[START Data to process]
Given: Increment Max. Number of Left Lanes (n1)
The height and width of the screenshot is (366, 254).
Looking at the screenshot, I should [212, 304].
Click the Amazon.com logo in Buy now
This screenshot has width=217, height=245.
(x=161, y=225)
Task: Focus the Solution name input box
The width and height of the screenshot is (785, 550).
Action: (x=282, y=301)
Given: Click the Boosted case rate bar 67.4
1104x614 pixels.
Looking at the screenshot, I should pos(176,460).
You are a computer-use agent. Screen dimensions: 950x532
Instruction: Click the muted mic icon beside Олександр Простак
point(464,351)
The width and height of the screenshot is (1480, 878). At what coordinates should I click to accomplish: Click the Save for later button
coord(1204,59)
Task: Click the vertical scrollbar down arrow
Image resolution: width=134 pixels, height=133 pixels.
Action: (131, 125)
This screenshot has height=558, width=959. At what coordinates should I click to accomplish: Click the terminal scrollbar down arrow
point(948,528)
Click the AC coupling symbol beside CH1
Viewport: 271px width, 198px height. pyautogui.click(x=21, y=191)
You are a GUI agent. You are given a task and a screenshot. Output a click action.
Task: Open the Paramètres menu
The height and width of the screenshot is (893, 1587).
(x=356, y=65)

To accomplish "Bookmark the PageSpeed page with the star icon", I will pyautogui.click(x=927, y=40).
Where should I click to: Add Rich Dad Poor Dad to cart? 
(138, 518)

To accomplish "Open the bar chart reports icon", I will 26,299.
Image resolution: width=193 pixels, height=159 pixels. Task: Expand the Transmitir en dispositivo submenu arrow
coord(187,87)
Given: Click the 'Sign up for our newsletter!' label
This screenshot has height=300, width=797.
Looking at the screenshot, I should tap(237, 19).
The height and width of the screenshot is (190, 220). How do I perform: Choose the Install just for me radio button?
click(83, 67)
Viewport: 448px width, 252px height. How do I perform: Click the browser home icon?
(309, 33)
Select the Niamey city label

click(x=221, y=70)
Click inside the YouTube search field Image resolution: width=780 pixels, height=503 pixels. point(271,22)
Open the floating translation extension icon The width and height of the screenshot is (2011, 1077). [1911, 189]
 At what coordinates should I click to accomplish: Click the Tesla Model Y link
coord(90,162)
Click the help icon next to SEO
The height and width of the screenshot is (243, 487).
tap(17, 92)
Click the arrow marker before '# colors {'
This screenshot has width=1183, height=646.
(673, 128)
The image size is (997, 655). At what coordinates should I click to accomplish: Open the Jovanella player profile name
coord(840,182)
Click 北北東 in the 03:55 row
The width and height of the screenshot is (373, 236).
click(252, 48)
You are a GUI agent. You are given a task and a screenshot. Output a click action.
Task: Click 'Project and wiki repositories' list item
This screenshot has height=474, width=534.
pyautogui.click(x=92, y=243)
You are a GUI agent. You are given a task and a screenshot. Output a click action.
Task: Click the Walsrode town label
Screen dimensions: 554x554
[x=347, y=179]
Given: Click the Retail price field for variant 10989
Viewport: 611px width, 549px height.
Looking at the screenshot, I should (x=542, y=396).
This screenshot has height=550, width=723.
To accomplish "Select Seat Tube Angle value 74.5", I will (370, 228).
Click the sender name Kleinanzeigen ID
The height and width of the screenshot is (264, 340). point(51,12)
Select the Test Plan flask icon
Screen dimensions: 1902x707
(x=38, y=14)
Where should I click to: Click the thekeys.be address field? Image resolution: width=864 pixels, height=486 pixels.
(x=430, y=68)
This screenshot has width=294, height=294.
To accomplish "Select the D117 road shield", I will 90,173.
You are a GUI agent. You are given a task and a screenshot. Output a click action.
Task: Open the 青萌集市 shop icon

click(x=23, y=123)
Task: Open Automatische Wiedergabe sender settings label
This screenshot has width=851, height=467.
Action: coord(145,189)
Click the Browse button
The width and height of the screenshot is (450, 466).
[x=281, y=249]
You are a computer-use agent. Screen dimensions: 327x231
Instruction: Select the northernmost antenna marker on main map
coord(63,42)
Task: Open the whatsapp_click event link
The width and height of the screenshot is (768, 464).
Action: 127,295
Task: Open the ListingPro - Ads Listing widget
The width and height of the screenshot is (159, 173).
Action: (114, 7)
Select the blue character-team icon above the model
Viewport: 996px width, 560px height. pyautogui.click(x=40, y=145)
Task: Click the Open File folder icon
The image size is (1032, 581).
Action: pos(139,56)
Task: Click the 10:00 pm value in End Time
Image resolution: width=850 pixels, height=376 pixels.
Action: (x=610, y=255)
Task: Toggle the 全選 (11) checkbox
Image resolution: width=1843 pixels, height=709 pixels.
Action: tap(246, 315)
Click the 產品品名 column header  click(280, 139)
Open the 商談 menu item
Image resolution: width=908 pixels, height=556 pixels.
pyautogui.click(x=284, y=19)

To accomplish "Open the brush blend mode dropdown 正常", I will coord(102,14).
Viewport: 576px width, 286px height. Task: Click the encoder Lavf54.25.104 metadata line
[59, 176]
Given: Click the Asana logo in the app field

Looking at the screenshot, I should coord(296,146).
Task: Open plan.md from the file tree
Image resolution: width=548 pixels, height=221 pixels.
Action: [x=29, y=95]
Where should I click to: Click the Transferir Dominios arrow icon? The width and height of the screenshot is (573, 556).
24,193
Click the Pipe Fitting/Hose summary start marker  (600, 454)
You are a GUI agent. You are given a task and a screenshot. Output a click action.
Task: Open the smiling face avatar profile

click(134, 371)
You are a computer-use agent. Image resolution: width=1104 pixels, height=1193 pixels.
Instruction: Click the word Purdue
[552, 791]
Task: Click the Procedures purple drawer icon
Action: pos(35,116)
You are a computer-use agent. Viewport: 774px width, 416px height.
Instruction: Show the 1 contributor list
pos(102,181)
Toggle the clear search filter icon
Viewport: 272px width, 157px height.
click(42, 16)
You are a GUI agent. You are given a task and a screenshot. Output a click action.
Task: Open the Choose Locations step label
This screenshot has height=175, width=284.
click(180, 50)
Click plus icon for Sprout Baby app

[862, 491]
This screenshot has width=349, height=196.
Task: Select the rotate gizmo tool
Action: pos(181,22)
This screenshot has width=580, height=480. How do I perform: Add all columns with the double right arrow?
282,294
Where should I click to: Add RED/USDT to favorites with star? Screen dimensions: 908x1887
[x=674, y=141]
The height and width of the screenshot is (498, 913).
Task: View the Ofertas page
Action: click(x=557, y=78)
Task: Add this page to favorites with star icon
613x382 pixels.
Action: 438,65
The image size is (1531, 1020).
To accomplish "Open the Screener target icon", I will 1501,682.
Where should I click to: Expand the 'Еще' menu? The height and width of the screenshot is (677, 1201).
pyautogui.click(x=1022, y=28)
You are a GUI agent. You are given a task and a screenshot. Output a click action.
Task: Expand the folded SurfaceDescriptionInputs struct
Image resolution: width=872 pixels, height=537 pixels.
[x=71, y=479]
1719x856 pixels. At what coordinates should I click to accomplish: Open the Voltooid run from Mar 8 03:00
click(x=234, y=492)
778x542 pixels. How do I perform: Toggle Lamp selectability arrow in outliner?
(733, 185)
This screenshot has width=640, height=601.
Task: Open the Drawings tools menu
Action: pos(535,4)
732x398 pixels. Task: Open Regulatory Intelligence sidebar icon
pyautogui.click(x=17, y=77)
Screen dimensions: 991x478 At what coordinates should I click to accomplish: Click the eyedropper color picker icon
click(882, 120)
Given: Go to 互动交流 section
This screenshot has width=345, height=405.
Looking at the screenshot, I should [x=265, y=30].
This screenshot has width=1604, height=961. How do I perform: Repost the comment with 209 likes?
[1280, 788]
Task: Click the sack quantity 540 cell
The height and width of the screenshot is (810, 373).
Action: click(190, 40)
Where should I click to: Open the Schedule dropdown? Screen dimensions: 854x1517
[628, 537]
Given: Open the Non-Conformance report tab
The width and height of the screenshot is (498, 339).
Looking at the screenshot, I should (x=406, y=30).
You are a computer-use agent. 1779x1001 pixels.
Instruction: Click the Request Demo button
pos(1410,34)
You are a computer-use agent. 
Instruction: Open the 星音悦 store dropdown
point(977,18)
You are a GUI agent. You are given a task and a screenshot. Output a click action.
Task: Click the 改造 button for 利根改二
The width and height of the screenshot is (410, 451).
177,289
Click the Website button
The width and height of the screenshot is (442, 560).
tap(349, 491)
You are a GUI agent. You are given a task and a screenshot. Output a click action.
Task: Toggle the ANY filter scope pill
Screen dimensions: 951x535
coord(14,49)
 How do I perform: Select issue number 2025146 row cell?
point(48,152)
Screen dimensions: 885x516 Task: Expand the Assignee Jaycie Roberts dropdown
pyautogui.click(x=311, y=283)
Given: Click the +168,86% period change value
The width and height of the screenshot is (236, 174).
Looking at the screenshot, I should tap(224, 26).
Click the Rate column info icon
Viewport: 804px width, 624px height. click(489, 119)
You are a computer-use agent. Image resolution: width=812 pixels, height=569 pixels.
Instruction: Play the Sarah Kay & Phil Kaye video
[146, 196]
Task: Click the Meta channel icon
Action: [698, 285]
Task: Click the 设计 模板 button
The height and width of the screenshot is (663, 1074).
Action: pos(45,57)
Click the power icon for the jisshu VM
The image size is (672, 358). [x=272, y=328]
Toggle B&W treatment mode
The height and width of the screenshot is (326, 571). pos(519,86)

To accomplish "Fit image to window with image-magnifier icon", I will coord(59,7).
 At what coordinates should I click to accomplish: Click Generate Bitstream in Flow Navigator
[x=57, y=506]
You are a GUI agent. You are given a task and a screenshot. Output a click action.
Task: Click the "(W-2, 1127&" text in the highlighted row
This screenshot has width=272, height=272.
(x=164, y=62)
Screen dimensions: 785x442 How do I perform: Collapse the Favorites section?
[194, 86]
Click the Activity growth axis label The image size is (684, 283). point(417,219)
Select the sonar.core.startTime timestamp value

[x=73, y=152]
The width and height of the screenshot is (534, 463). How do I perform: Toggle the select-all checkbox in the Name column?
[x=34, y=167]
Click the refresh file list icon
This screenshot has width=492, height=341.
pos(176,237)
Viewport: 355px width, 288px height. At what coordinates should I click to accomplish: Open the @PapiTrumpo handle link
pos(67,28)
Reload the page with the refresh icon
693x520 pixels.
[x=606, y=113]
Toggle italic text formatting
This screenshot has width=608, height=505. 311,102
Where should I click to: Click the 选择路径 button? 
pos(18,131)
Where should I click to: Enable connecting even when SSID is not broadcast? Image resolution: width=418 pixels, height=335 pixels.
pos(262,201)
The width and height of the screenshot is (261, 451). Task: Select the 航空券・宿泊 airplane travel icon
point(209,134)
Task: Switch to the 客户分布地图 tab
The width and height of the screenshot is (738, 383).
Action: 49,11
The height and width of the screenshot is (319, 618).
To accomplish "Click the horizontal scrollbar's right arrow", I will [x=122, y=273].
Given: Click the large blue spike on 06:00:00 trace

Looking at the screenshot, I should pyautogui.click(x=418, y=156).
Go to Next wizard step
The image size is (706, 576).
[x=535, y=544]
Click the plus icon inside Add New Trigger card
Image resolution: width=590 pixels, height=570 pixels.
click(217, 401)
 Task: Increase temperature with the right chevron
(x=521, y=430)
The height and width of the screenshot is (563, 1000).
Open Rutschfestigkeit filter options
[END Data to process]
Task to complete -> Gather every line of the records that contains the word "beside", and copy each such line.

Correct response ->
Instruction: Click the muted mic icon beside Олександр Простак
Click the AC coupling symbol beside CH1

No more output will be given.